Exercise instructions => Copy down the entries from the line with "You are a GUI" to the line with "The image size is (904, 570).", both lines included, without changing anything.

Records shown =>
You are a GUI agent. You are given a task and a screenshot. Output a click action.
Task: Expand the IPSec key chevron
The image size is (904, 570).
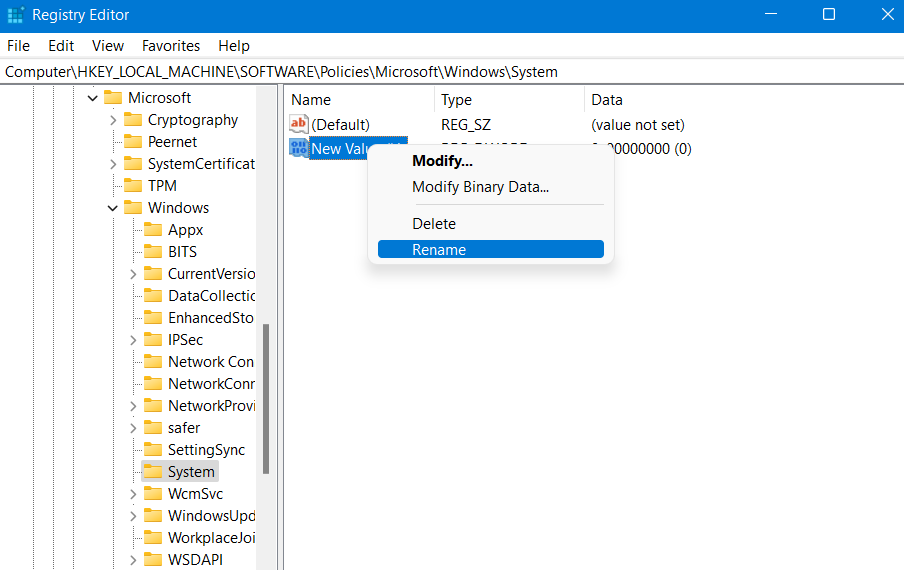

--

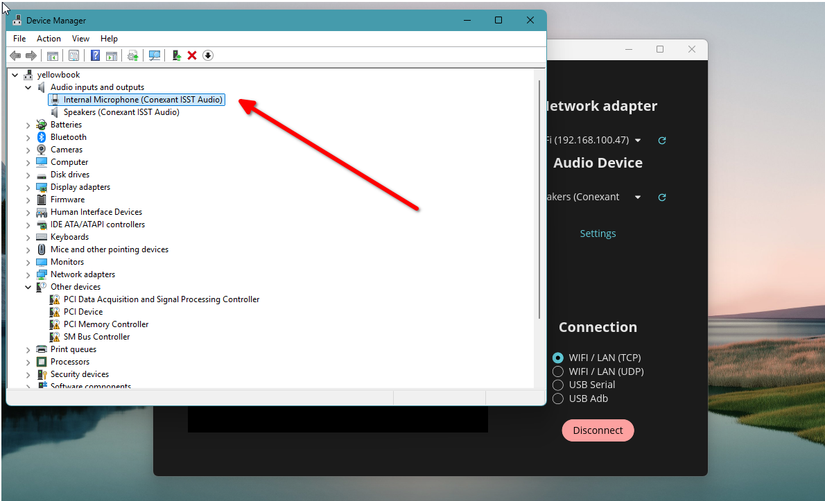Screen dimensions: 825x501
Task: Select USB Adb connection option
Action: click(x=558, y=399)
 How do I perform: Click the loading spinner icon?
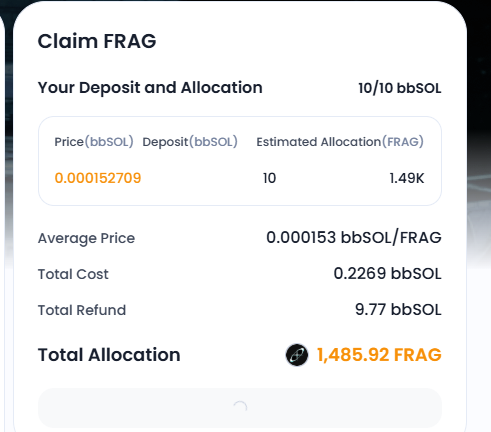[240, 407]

Correct answer =>
You are a GUI agent. You are given a task and a screenshot. Output a click action.
Task: Expand the IPSec key chevron
The image size is (904, 570).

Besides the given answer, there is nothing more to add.